ADANA – “Pertenço aos dois mundos. Sento com os velhos e como peixe com farinha, mas sei usar garfo – Foto: CARLOS RHIENCK
Médica será também pajé da tribo
Cantora, compositora e pesquisadora da cultura Omágua-Kambeba, a jovem Adana – a idade ela não quis revelar – chegou à UFMG em 2012, após três meses no set de filmagens de Xingu, filme de Cao Hamburguer que narra a história dos irmãos Villas Boas. Popular, com 2.140 amigos no Facebook, ela pretende conciliar as agendas acadêmica e artística, mas recusou convite para novos filmes, por causa do curso.
“Meu tataravô, bisavô e avô eram pajés que as pessoas procuravam para as curas. Desde criança tive tendência para cuidar de pessoas, plantas e animais”, conta Adana, futura pajé da aldeia, no Amazonas. O pajé é uma pessoa de destaque em certas tribos indígenas. São curandeiros, tidos como portadores de poderes ocultos ou orientadores espirituais.
“Meu médico já chegou aqui” é a frase mais ouvida pelo Pataxó Vazigton, o Zig, quando ele vai à aldeia, duas vezes a cada ano, nas férias escolares. “A gente é exemplo e abre as portas para outros”, orgulha-se.
“A comunidade e as lideranças ficam orgulhosas de saber que estamos estudando para ser médicos”, emenda Amaynara, da tribo Pataxó no Vale do Rio Doce. A jovem também pretende unir os conhecimentos acadêmico e tradicional para a prática da medicina preventiva, mas admite que a chamada “medicina de branco” tem tido mais cartaz. “Temos de valorizar os raizeiros, os sábios. Todos têm conhecimento das plantas medicinais.

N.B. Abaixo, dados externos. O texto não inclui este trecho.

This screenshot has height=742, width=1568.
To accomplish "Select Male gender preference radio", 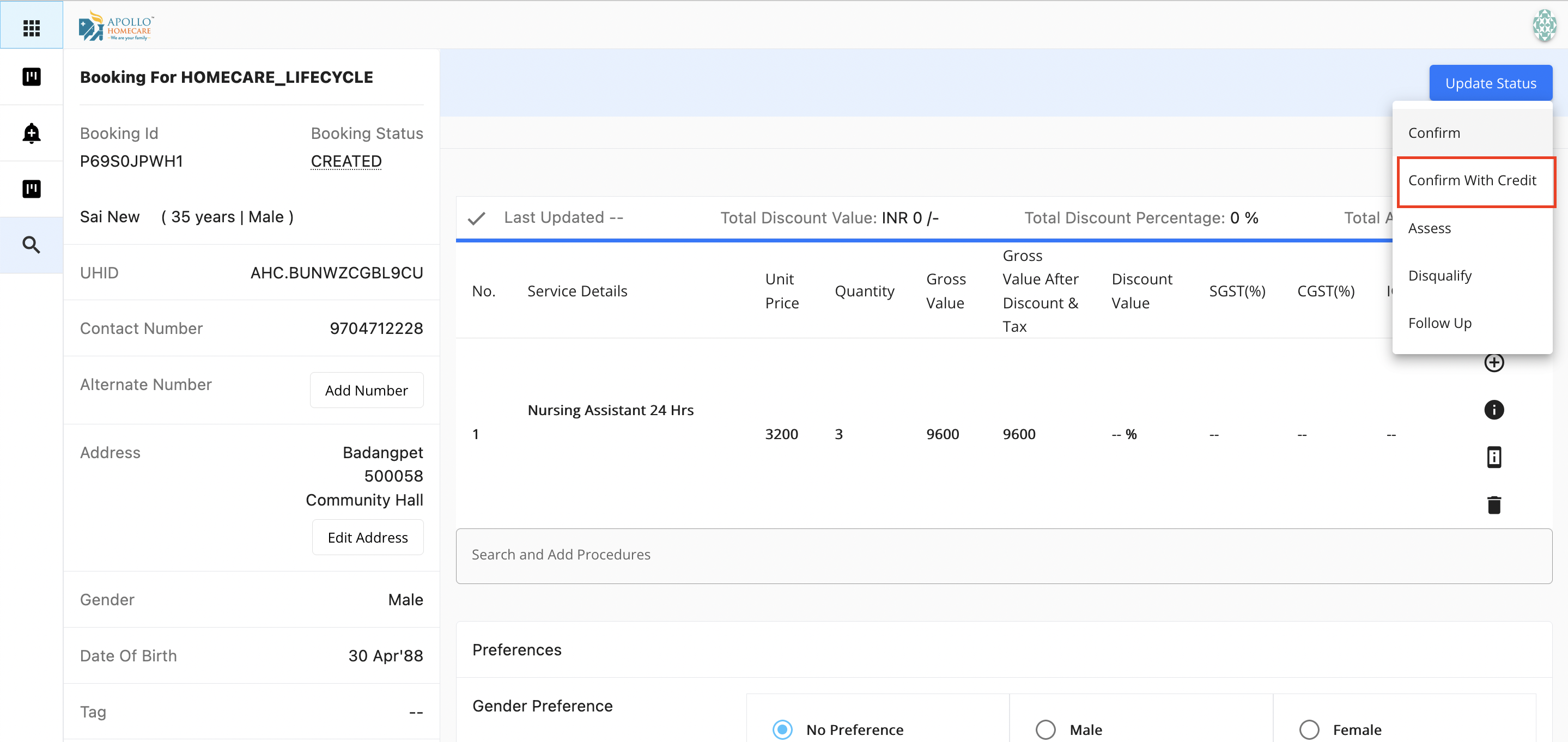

Ao todo, 21 comunidades nos bancos da UFMG
O programa da UFMG de licenciatura para a comunidade indígena tem atualmente 140 alunos de 21 aldeias de Minas, Bahia, Mato Grosso e Pernambuco. A cada ano, a instituição oferece 12 vagas suplementares em seis cursos: medicina, enfermagem, odontologia, ciências agrárias, ciências sociais e ciências biológicas.
A UFMG criou o Conselho Consultivo Indígena, composto de professores e membros de comunidades tradicionais, para institucionalizar as políticas voltadas às comunidades indígenas.
“A universidade tem um papel político de ampliar o diálogo entre os saberes tradicionais e acadêmicos, para que os povos indígenas possam se expressar”, afirma a vice-reitora da UFMG, Sandra Goulart.
Segundo ela, a UFMG pretende trabalhar com outras instituições para que o programa voltado aos indígenas torne-se política de Estado. “Tentamos ampliar o diálogo para implementar uma política de inclusão”.